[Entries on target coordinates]
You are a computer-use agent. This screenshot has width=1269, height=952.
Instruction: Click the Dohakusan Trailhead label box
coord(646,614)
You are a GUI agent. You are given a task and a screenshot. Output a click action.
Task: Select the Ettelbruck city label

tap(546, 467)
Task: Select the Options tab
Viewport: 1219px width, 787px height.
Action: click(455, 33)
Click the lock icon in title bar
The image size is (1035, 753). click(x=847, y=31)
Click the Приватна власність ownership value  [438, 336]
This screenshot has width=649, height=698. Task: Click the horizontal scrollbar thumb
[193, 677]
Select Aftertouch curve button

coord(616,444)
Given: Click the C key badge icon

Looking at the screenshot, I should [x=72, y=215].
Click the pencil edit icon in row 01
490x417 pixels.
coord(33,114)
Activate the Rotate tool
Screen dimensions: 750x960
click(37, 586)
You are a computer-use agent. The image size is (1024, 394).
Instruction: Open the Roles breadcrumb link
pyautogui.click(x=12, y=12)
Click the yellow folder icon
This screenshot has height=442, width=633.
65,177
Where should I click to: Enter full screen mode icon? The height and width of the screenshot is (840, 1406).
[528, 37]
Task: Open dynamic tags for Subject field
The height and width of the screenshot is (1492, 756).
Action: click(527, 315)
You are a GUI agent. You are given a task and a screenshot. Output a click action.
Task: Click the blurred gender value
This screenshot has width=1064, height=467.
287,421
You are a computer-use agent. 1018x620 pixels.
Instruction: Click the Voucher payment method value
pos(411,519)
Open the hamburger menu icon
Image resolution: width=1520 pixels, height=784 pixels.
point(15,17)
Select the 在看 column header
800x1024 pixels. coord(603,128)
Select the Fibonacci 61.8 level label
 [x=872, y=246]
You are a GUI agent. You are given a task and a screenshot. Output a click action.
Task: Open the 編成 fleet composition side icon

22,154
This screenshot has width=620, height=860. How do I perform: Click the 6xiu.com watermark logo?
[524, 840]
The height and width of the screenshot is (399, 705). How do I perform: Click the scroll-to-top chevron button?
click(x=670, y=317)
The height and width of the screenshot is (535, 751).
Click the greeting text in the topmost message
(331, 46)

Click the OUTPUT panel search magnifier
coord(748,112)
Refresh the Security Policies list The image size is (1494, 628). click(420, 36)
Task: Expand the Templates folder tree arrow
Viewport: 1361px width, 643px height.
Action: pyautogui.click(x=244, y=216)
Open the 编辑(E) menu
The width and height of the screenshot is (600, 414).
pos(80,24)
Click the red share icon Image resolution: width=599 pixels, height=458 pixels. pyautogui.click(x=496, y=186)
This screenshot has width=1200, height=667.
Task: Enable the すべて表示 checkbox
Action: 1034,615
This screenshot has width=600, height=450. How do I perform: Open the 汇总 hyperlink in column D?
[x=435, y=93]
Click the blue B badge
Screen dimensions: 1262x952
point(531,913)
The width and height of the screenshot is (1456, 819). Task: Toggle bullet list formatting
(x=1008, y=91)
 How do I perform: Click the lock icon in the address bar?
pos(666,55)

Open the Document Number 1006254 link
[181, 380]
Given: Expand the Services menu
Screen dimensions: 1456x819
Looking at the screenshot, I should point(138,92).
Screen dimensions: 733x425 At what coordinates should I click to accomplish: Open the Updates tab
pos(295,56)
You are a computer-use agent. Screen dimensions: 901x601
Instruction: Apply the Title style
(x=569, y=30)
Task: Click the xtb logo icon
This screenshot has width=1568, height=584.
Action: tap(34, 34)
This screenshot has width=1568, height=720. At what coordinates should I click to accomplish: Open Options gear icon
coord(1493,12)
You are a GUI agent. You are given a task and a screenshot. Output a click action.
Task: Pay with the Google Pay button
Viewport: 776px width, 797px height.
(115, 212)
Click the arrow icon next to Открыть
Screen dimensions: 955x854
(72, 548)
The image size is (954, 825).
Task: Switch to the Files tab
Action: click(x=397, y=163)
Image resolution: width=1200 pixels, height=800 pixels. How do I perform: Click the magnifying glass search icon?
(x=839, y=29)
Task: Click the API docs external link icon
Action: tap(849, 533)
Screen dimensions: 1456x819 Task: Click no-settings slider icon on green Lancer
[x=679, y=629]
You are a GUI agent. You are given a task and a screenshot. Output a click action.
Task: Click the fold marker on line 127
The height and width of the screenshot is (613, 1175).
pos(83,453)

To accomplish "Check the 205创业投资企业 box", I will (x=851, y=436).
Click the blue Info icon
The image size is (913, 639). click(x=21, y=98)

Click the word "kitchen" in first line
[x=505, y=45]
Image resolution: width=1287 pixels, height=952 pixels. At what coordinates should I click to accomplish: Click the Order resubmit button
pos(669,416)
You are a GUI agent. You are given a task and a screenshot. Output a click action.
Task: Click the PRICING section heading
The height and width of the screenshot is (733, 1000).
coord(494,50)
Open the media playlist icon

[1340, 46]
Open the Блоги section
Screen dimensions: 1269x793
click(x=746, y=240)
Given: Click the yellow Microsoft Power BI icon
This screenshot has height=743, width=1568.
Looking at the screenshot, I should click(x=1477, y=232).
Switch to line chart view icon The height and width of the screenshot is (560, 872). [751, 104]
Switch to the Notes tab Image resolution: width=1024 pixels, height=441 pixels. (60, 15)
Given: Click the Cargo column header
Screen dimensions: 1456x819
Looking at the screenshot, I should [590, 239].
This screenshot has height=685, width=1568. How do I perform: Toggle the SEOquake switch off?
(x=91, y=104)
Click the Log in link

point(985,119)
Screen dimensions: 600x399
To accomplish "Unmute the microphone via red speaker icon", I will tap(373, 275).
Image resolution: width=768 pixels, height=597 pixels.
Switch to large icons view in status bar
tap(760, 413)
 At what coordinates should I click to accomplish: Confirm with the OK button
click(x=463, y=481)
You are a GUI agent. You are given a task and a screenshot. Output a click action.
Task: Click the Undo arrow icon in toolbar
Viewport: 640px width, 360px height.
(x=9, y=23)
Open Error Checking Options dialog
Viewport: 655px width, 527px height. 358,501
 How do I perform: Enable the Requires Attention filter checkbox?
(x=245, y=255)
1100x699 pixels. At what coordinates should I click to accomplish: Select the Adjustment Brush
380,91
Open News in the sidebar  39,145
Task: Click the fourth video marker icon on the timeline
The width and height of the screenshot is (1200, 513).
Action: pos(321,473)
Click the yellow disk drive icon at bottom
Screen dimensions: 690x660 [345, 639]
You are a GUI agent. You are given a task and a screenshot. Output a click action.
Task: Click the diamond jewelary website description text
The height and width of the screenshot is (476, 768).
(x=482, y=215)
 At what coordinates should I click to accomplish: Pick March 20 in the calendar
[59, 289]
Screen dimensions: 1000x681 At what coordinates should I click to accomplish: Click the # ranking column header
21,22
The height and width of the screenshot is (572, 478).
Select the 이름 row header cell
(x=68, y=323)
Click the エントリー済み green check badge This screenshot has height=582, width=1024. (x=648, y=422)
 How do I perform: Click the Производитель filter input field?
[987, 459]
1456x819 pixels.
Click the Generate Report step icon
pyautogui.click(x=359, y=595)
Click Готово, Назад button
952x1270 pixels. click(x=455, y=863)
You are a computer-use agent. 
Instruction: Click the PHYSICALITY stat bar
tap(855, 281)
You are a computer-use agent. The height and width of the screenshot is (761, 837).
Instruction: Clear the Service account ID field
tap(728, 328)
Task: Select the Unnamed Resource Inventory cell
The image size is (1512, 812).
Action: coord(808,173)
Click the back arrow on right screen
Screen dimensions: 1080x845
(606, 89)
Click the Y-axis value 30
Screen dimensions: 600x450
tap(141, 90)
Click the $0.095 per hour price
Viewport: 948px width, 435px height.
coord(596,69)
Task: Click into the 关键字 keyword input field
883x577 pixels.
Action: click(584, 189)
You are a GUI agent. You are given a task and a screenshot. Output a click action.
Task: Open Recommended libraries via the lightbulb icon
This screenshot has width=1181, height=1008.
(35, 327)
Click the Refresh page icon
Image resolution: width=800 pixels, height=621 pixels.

(Task objective): Give the records from the line with "How do I perform: Click the lock" up to and including the line with "coord(1493,12)" as a numbered list, leaving out blank lines.

(Answer to this problem):
1.  How do I perform: Click the lock icon in the address bar?
2. pos(666,55)
3. Open the Document Number 1006254 link
4. [181, 380]
5. Given: Expand the Services menu
6. Screen dimensions: 1456x819
7. Looking at the screenshot, I should point(138,92).
8. Screen dimensions: 733x425 At what coordinates should I click to accomplish: Open the Updates tab
9. pos(295,56)
10. You are a computer-use agent. Screen dimensions: 901x601
11. Instruction: Apply the Title style
12. (x=569, y=30)
13. Task: Click the xtb logo icon
14. This screenshot has width=1568, height=584.
15. Action: tap(34, 34)
16. This screenshot has width=1568, height=720. At what coordinates should I click to accomplish: Open Options gear icon
17. coord(1493,12)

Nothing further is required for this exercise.